- Acoa
- U.S. National Register of Historic Places
- Nearest city: Hollywood, Georgia
- Coordinates: 34°39′09″N 83°28′16″W﻿ / ﻿34.65250°N 83.47111°W
- Area: 22 acres (8.9 ha)
- Built: 1834
- Architectural style: Greek Revival
- NRHP reference No.: 82002446
- Added to NRHP: June 22, 1982

= Acoa =

Historic house in Georgia, US

Acoa, in Habersham County, Georgia, near Hollywood, Georgia, was built in 1834. It was listed on the National Register of Historic Places in 1982. The listing included three contributing buildings.

It was deemed significant as a plain but fine example of a Greek Revival-style antebellum country house of Northern Georgia.

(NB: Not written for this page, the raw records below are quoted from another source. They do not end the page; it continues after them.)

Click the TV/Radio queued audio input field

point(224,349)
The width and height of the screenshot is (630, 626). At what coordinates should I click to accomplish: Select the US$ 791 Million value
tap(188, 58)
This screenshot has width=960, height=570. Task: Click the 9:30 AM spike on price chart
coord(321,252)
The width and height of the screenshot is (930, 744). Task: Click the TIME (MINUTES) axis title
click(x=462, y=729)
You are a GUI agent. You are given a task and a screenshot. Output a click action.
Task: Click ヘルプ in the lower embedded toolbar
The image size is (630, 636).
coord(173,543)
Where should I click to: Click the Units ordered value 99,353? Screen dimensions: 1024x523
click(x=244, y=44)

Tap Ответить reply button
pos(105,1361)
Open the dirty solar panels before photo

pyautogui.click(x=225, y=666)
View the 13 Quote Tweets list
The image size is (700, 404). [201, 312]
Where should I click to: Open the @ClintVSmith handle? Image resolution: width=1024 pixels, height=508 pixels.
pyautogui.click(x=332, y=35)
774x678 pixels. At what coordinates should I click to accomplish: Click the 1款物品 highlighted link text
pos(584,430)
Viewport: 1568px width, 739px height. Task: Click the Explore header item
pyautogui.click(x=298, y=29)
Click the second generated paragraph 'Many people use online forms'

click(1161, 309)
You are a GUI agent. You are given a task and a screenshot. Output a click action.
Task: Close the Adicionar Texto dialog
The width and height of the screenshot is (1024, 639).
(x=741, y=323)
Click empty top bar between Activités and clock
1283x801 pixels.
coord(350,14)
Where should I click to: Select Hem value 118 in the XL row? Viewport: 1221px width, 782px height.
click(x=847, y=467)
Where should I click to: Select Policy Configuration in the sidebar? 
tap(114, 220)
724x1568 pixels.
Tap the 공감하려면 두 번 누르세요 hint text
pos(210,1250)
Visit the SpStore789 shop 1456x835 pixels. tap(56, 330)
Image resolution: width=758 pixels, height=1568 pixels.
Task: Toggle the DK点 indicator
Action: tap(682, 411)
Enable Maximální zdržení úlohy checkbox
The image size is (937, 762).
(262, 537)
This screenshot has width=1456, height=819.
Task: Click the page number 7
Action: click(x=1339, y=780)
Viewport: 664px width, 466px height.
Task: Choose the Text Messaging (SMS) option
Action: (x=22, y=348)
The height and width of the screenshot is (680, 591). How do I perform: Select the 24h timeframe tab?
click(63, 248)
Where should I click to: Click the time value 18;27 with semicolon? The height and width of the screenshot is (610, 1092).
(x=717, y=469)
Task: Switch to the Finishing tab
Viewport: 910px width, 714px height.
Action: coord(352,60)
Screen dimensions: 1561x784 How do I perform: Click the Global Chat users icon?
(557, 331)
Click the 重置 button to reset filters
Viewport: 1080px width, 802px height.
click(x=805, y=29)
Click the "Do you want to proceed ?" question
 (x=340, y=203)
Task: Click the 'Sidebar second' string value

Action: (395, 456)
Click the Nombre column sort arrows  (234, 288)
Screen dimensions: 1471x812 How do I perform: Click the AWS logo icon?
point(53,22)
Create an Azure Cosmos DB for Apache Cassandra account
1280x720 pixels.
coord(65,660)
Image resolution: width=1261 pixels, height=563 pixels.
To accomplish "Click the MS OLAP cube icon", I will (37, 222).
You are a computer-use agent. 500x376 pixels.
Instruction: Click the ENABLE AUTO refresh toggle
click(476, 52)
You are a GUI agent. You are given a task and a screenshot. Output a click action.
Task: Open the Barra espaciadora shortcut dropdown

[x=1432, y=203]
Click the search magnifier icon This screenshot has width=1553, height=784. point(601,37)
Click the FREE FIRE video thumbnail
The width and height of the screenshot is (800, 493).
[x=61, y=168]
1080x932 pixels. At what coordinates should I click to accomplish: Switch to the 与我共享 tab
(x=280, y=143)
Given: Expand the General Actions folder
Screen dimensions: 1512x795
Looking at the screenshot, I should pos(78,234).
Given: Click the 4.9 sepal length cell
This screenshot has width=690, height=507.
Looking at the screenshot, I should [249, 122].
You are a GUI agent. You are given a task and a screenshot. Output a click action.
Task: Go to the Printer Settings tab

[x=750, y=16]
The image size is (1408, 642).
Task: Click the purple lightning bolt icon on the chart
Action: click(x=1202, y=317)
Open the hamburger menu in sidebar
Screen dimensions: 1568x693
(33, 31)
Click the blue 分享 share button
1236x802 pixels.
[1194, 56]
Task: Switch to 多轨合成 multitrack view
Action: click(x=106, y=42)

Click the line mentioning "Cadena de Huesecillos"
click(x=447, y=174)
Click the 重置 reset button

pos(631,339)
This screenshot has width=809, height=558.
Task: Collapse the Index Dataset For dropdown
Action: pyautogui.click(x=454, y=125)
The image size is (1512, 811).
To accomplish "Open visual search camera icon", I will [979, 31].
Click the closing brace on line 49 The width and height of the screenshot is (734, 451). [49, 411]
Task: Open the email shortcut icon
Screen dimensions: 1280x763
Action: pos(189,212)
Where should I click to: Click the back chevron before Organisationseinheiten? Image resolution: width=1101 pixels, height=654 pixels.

It is located about five miles northeast of Clarkesville, Georgia, on a mill pond. A nineteenth-century gabled-roofed,
fieldstone smokehouse and a twentieth-century workshop, with the latter on the site of a nineteenth-century detached kitchen. The mill pond is southwest of the house and has an early-1900s masonry-and-concrete dam. There are stone foundation ruins of a mill there.

It may be located on what is now Boyd Wood Road.

It was the childhood home of Clelia Peronneau Mathewes McGowan, who was the first woman to hold public office in South Carolina.

Its historic documentation states it is located on Mathis (Mathewes) Rd. east of the old Tallulah Falls Highway, near Hollywood.